The first one，as shown in Figure 1, I want to ask for the maximum value in parentheses, whether there are any functions in AMPL that can directly find the maximum value, or if it needs to be linearized like Figure 2, and whether my linearization is correct …

Figure 1:

Figure 2:

Secondly, as shown in Figure 3, how these two constraints should be written in AMPL, should they also be linearized？

Figure 3:

The lastly, as shown in Figure 4, my problem is the assembly shop scheduling problem, the final target value is to minimize the maximum completion time, this is calculated in the constraint, how to write this goal in AMPL?

Figure 4:

Looking forward to your response！

Thank you！

(1) For any two expressions x and y, you can write max(x,y) in AMPL. I suggest that you first formulate your constraint using this max function. Then to get more help, send your constraint and also the definitions of all sets, parameters, and variables used in the constraint. Also say what solvers you are considering, if you know. With that information, I can suggest whether you need to linearize the max function, and if so, how to do it.
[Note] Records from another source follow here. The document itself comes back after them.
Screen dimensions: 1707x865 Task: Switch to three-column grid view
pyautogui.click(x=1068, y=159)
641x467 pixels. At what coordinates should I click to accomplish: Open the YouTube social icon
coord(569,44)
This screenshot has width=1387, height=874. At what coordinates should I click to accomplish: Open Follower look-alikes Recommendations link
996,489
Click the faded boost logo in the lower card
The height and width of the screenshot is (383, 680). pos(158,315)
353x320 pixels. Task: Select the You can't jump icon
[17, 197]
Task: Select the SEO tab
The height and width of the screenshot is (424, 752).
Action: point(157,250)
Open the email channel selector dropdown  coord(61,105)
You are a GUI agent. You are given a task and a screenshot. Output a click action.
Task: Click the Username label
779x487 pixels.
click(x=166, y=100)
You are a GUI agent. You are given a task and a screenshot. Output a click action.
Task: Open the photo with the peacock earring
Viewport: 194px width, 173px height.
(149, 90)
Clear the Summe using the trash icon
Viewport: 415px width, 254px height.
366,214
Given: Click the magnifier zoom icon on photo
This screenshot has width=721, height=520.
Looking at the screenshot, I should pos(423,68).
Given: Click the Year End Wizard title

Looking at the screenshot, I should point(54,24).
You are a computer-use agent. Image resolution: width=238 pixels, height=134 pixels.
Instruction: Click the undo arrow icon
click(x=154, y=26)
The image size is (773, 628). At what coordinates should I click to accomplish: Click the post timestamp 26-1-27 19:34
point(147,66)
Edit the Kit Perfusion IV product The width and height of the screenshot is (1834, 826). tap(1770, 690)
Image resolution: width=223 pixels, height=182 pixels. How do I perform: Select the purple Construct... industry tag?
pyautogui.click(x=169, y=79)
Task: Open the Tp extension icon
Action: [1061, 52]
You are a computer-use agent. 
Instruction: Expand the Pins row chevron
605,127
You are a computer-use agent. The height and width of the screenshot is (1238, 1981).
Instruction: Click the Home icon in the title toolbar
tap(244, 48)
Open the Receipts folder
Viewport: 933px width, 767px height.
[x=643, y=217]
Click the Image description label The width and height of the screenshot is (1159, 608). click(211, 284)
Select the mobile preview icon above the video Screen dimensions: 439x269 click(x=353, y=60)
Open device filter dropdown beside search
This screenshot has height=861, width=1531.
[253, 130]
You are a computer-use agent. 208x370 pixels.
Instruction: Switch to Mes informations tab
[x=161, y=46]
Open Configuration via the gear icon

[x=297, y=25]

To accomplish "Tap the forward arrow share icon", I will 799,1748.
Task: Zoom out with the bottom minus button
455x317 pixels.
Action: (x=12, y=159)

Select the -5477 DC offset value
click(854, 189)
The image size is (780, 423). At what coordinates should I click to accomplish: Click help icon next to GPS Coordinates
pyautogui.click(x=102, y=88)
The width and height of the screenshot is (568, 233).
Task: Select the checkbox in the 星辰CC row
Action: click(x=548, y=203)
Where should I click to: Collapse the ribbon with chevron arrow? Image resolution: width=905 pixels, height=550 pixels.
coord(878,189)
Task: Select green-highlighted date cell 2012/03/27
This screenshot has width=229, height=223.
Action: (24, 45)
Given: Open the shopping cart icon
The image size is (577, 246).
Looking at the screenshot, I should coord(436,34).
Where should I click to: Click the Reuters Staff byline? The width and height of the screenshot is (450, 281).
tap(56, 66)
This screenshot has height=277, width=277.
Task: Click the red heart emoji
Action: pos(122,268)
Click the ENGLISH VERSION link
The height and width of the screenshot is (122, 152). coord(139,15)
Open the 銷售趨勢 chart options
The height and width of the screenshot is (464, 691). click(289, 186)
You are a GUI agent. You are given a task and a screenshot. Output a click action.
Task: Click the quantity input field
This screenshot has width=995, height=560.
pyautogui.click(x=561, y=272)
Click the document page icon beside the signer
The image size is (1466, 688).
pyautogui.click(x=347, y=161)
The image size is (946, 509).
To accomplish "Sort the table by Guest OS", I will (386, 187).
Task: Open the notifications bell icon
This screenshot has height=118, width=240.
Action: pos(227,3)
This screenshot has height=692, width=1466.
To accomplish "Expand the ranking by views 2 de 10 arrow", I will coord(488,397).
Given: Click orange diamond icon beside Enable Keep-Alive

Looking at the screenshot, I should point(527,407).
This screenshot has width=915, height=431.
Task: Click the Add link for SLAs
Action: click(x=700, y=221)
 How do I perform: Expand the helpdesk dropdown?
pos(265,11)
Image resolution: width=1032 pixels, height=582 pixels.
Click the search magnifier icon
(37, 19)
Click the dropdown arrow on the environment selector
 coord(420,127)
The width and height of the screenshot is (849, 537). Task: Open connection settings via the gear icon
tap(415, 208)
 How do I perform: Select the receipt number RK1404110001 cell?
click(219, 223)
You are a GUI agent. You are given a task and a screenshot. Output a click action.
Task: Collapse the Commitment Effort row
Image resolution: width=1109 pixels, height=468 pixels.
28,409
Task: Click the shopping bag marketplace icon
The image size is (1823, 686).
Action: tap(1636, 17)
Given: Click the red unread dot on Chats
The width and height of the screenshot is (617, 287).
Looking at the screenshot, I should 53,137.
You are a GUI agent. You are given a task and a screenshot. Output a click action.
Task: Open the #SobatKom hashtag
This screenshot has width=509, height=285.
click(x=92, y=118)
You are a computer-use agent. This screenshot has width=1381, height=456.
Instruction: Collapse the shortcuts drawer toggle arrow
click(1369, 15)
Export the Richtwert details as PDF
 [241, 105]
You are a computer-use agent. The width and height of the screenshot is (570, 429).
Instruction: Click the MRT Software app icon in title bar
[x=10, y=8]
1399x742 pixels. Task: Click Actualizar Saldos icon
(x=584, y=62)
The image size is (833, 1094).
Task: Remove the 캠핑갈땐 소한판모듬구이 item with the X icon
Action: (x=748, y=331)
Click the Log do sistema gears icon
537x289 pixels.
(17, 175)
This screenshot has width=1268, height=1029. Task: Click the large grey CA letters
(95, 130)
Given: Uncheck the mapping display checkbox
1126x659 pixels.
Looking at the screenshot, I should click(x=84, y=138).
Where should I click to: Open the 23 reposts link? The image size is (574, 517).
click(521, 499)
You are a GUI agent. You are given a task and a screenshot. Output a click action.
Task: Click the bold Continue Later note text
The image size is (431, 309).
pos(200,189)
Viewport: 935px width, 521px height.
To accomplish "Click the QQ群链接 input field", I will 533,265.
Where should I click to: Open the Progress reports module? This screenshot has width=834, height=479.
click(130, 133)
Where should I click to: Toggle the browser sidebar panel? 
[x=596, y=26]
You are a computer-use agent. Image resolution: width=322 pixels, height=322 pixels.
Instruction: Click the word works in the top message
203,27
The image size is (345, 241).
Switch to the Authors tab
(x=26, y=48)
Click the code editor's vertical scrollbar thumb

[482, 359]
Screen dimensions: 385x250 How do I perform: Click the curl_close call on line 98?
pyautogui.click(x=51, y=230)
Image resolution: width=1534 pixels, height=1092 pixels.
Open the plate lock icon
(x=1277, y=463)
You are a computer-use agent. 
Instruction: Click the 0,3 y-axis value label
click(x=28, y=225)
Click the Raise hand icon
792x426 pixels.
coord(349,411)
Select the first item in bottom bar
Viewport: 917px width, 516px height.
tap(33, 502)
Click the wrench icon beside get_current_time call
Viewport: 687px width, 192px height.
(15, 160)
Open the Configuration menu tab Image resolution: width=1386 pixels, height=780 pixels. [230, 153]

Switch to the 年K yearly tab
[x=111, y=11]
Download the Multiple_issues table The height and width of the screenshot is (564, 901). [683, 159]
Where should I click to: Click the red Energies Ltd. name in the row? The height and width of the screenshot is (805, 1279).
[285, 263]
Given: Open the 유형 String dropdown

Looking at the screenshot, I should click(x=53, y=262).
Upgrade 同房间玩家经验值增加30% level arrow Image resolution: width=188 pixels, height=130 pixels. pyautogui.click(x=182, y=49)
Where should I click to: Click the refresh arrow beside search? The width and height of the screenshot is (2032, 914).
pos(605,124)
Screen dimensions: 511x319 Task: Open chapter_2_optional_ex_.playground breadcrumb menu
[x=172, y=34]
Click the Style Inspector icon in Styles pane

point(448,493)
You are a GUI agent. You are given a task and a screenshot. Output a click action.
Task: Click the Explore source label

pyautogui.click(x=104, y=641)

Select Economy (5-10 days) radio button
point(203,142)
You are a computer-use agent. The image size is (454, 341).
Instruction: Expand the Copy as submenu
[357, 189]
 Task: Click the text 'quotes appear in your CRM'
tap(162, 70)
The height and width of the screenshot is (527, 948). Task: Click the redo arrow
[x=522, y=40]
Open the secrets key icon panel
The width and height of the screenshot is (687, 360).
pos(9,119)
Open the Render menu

(2) You could certainly write an AMPL expression that corresponds to this. For example, it might be:

Qpick[n] >= tpick[b] * (1+alpha)^(n-k[n]) + M * (Z[b,n]-1)

Again, however, you need to give definitions of all the sets, parameters, and variables that are needed for this constraint, before you can write the whole “subject to” statement in AMPL. Also, it is necessary to know which symbols are variables and which are parameters (data), in order to say whether the constraint can be linearized.

(3) If your model has a variable Cmax, and if it has some constraints that determine the value of Cmax, then you can define the objective function with a statement like this:

minimize MaxCompletionTime: Cmax;